La fin de l’année approchant à grand pas et la réunion sportive de la FFBS avec les clubs des trois championnats nationaux (D1, D2, N1) s’étant tenue fin novembre, le moment est venu de dresser le bilan de la saison 2016 de la première division nationale et de se projeter en 2017. Entre un mercato déjà brûlant, de nouvelles règles nécessitant un lot d’aspirine et le retrait d’un club emblématique de la D1 du nouveau millénaire, l’élite du baseball français jouera-t-elle une nouvelle fois une tragi-comédie en 2017 ?
Statu quo en haut
Et voilà une nouvelle saison où Rouen a dominé sans partage l’élite du baseball français tant en championnat qu’au Challenge de France. Une nouvelle saison où Rouen a semblé marcher sur l’eau face à ses concurrents, ne semblant jamais être en mesure de tomber contre qui que ce soit sur une série. Même la très belle équipe de Sénart n’a pas représenté de danger lors des French Series. La saison 2014 où les Rouennais s’étaient inclinés face au PUC en demi-finale, abandonnant le titre aux Templiers, est déjà oubliée. Rouen est redevenu la citadelle imprenable de la D1.

* _Votre objectif_:
Répondez à ces questions d'après l'extrait :
1. À quel moment s'est tenue la réunion sportive de la FFBS avec les clubs ?
2. Quelle équipe n'a pas représenté de danger pour Rouen lors des French Series ?
3. Contre quelle équipe les Rouennais ont-ils perdu en demi-finale lors de la saison 2014 ?

[Liste des données]

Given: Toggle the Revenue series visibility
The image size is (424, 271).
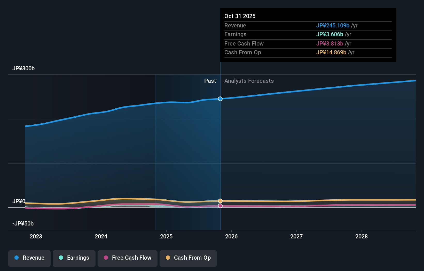Looking at the screenshot, I should [x=29, y=258].
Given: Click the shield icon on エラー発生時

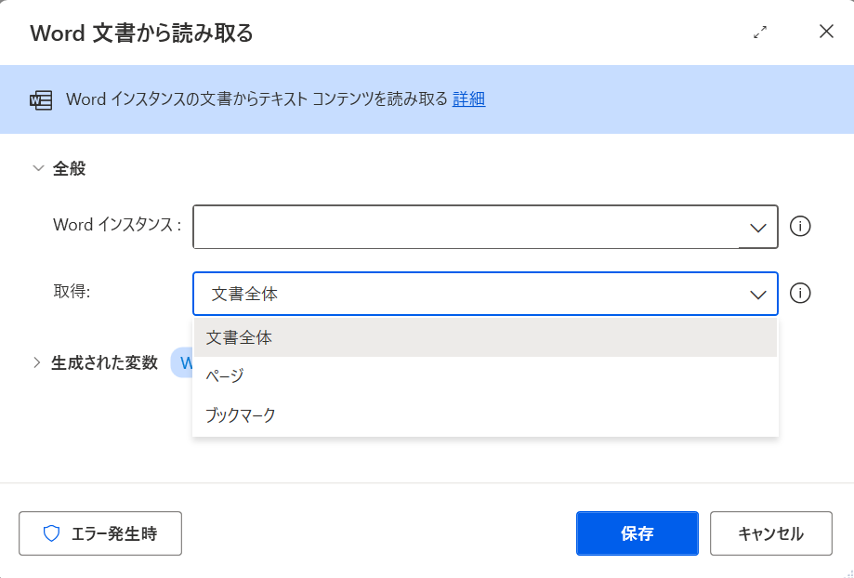Looking at the screenshot, I should [51, 533].
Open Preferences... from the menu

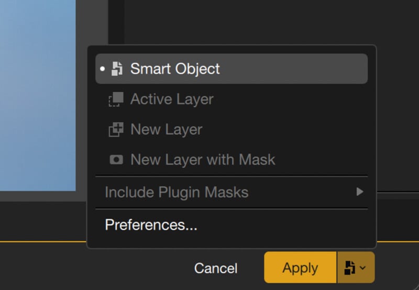(x=151, y=225)
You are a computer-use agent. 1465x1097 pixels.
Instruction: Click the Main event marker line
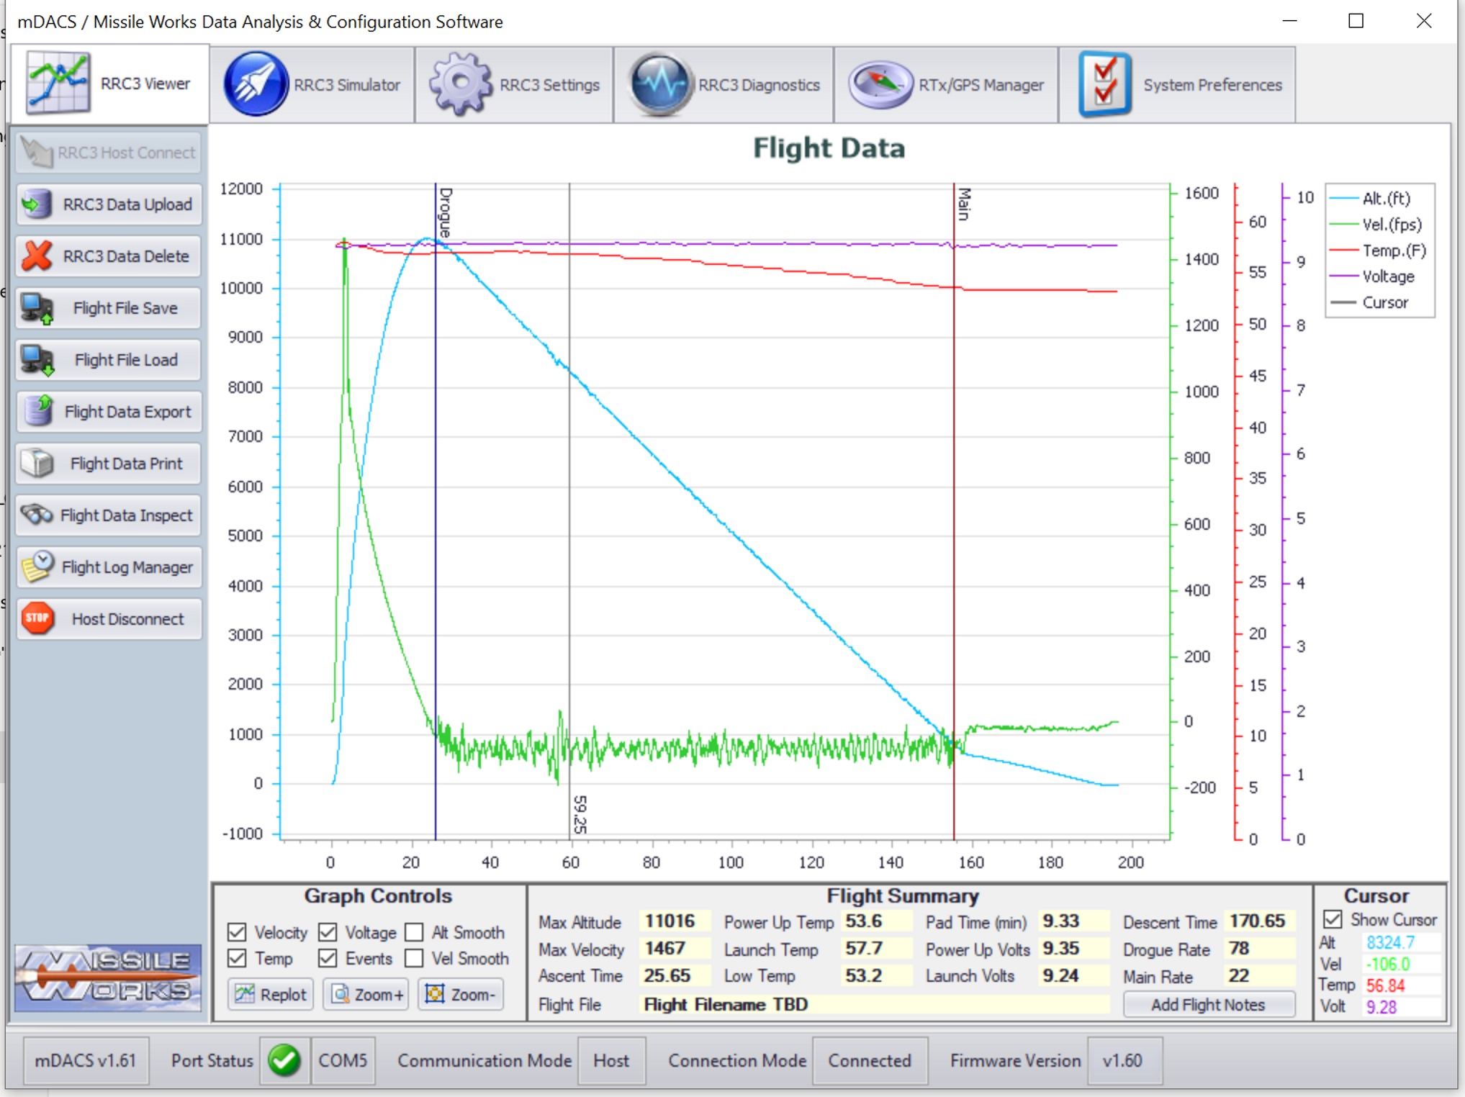[954, 504]
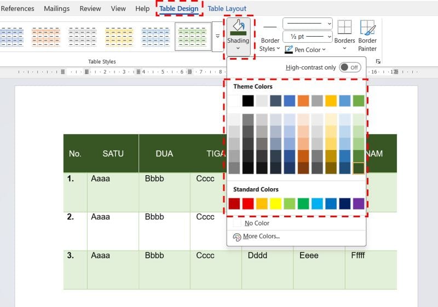438x307 pixels.
Task: Pick the yellow table style thumbnail
Action: click(119, 37)
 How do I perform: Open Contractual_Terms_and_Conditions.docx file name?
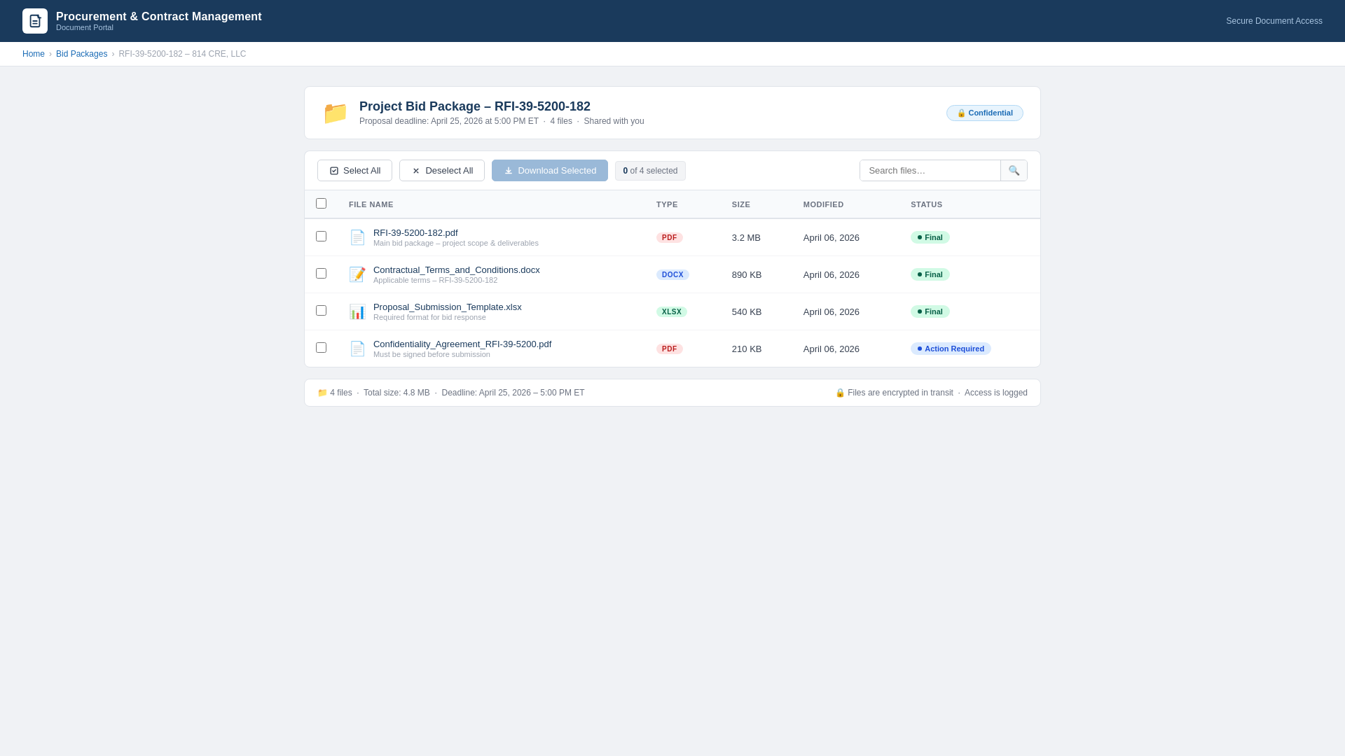pos(456,270)
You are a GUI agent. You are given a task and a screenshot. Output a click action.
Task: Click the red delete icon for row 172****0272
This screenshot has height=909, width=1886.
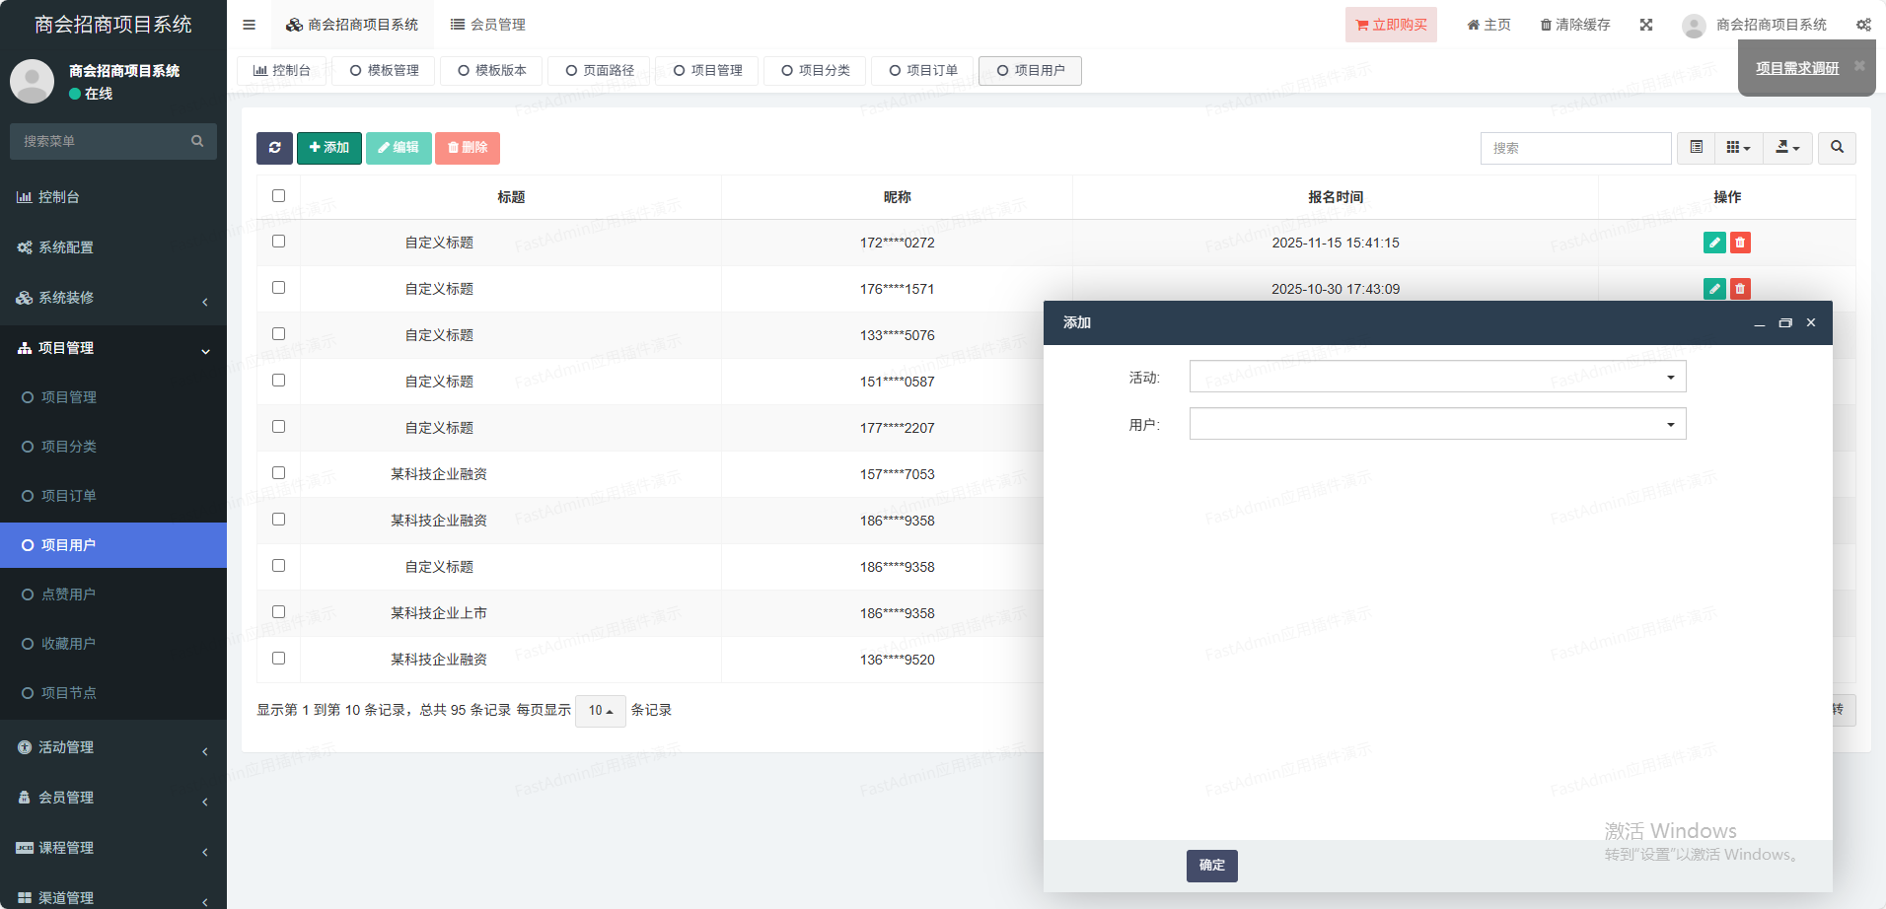tap(1740, 243)
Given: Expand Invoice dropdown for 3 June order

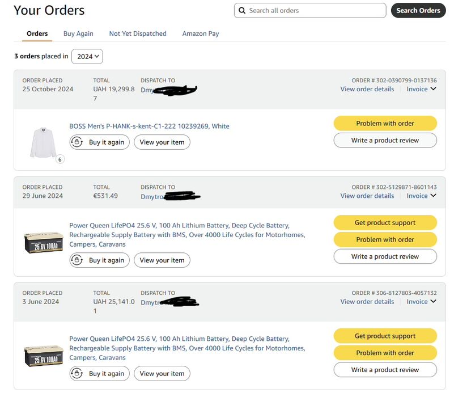Looking at the screenshot, I should coord(422,302).
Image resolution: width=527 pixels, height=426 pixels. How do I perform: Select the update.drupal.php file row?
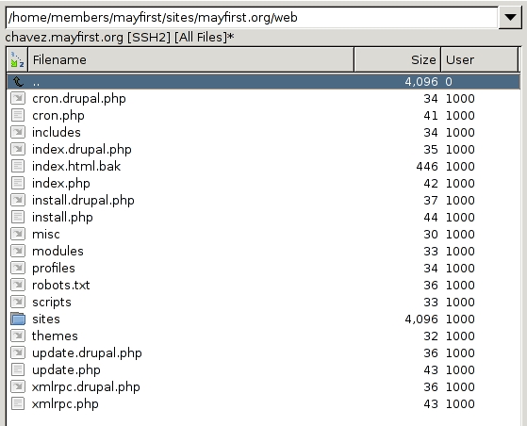pos(263,352)
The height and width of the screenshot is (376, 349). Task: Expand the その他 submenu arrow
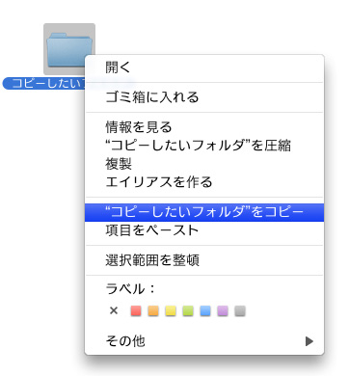(x=309, y=341)
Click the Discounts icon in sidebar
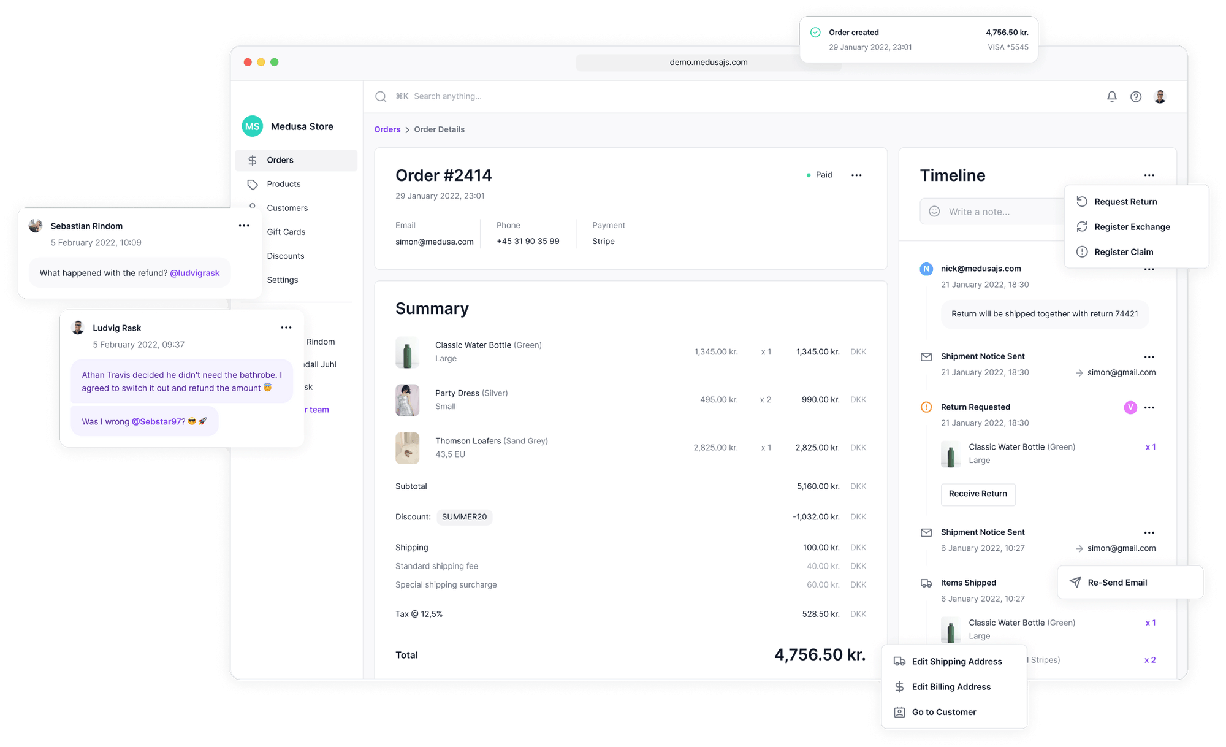This screenshot has width=1226, height=747. coord(254,255)
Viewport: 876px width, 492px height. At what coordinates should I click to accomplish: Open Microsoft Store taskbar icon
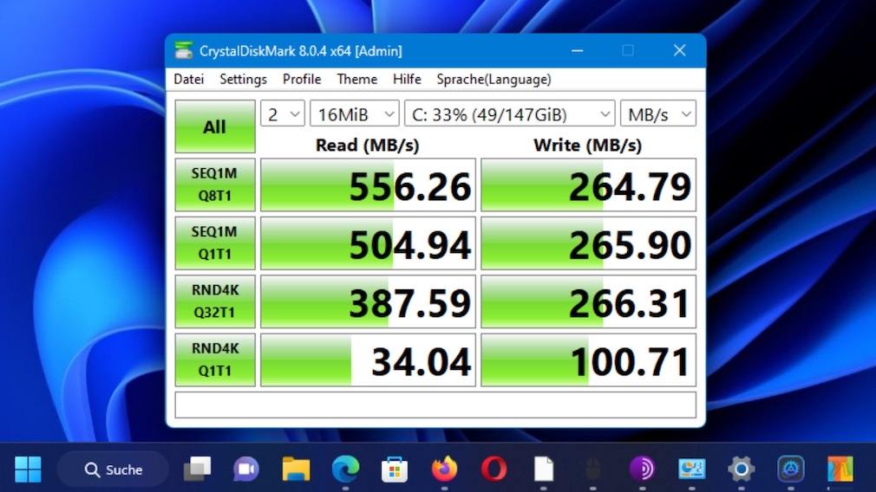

* _Exercice terminé_:
1. Fin novembre.
2. Sénart.
3. Le PUC.